Source data:
....

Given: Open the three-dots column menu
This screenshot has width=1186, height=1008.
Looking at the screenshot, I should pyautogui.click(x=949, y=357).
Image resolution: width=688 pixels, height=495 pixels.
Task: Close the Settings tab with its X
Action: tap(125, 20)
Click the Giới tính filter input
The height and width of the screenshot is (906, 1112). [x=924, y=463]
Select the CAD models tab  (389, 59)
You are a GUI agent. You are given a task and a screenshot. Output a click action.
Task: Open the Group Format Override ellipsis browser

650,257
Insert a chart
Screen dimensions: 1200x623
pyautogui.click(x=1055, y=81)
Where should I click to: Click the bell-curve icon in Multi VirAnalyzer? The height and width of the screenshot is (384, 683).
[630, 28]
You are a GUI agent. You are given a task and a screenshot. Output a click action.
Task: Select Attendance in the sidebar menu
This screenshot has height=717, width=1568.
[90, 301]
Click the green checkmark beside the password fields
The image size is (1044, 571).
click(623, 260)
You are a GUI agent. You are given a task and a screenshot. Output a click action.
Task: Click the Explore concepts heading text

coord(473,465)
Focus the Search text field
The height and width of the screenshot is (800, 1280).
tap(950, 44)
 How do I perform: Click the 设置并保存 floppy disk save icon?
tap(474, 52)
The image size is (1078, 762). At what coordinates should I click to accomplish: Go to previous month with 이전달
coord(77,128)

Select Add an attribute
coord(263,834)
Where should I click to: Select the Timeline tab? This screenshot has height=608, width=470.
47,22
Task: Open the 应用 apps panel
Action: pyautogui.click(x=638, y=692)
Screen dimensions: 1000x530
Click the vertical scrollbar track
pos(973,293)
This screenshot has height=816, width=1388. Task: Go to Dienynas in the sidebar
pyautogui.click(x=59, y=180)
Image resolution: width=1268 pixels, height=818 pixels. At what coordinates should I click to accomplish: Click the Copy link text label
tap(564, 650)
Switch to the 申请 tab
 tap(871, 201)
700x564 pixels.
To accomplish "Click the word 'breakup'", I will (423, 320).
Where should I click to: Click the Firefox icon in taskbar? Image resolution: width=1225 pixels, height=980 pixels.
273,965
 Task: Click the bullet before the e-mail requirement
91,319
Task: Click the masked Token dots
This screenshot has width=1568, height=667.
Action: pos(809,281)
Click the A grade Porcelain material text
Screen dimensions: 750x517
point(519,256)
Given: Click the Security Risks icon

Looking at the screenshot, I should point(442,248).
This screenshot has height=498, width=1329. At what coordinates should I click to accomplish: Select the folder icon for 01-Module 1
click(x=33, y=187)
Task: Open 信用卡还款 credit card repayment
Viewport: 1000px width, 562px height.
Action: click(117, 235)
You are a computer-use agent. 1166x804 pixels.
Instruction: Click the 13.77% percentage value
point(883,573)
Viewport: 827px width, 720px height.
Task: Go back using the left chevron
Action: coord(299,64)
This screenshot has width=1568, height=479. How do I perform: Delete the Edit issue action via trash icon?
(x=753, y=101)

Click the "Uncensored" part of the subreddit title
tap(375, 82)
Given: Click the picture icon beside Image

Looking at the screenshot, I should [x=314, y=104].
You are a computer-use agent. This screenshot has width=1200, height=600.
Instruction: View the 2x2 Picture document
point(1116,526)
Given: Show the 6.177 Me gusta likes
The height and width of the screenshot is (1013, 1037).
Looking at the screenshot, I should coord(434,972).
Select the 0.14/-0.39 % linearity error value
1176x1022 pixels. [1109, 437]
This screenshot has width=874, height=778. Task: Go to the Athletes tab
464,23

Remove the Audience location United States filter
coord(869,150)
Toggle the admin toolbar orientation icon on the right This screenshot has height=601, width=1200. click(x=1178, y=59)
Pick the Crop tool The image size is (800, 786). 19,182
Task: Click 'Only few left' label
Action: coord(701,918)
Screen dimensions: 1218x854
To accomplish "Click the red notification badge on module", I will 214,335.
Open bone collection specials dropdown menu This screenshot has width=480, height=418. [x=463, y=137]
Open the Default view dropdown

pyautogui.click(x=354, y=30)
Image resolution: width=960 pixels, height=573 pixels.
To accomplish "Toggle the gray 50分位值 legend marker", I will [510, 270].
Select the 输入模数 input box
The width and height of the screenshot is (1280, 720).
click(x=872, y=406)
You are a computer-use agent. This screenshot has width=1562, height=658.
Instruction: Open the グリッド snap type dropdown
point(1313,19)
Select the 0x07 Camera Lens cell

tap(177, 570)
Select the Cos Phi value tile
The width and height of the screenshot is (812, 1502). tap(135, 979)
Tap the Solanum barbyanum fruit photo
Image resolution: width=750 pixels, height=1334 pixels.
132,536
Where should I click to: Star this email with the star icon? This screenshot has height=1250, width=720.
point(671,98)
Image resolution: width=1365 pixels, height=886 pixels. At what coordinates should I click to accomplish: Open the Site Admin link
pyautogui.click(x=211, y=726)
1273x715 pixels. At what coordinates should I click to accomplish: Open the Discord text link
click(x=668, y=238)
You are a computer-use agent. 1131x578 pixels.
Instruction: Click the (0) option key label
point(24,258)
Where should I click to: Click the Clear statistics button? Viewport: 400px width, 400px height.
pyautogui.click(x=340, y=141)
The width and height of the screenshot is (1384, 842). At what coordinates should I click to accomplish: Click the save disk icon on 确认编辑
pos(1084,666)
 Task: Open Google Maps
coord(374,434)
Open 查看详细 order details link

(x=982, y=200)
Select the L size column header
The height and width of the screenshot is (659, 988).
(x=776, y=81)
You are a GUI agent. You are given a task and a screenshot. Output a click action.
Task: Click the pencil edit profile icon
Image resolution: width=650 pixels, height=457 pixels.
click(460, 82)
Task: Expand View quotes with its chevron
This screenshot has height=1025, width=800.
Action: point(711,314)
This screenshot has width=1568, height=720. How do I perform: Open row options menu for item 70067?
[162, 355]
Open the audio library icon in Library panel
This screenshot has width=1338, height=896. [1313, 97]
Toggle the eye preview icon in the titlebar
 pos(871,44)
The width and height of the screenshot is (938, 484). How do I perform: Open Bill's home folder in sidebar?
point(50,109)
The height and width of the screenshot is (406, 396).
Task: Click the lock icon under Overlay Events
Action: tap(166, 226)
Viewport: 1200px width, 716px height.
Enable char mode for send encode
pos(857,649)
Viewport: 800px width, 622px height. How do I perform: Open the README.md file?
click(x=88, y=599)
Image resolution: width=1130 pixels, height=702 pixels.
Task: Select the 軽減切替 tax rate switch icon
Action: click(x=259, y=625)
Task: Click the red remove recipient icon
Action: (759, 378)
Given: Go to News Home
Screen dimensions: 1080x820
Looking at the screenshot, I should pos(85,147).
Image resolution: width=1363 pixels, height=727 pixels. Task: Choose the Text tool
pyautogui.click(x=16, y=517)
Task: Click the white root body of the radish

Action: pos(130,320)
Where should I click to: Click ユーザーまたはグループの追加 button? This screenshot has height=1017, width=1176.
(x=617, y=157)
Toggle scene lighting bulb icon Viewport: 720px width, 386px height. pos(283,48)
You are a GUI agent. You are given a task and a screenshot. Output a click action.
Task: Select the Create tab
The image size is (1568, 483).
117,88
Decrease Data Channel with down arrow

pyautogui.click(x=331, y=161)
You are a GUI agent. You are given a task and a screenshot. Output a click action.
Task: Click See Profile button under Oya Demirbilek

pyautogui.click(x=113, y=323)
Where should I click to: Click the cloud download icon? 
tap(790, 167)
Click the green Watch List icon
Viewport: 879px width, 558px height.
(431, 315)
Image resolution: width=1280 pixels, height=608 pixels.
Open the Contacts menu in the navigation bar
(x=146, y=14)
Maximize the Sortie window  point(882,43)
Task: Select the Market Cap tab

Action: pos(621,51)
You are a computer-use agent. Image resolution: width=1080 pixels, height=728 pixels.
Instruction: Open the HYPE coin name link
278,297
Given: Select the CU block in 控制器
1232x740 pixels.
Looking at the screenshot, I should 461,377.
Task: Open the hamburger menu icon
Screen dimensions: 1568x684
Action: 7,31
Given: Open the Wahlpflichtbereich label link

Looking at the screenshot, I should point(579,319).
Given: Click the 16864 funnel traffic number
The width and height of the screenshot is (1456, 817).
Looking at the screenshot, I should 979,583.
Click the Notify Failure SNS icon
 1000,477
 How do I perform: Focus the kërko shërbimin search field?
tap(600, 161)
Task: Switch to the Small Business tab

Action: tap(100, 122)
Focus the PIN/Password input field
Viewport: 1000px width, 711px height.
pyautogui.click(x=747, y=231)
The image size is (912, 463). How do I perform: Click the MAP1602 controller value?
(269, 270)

....

Instructions for the task:
Your output should start at the line containing "Decrease Data Channel with down arrow" and stop at the last line of the material, copied exactly, with nothing else.

Completed task:
Decrease Data Channel with down arrow

pyautogui.click(x=331, y=161)
You are a GUI agent. You are given a task and a screenshot. Output a click action.
Task: Click See Profile button under Oya Demirbilek

pyautogui.click(x=113, y=323)
Where should I click to: Click the cloud download icon? 
tap(790, 167)
Click the green Watch List icon
Viewport: 879px width, 558px height.
(431, 315)
Image resolution: width=1280 pixels, height=608 pixels.
Open the Contacts menu in the navigation bar
(x=146, y=14)
Maximize the Sortie window  point(882,43)
Task: Select the Market Cap tab

Action: pos(621,51)
You are a computer-use agent. Image resolution: width=1080 pixels, height=728 pixels.
Instruction: Open the HYPE coin name link
278,297
Given: Select the CU block in 控制器
1232x740 pixels.
Looking at the screenshot, I should 461,377.
Task: Open the hamburger menu icon
Screen dimensions: 1568x684
Action: 7,31
Given: Open the Wahlpflichtbereich label link

Looking at the screenshot, I should point(579,319).
Given: Click the 16864 funnel traffic number
The width and height of the screenshot is (1456, 817).
Looking at the screenshot, I should 979,583.
Click the Notify Failure SNS icon
 1000,477
 How do I perform: Focus the kërko shërbimin search field?
tap(600, 161)
Task: Switch to the Small Business tab

Action: tap(100, 122)
Focus the PIN/Password input field
Viewport: 1000px width, 711px height.
pyautogui.click(x=747, y=231)
The image size is (912, 463). How do I perform: Click the MAP1602 controller value?
(269, 270)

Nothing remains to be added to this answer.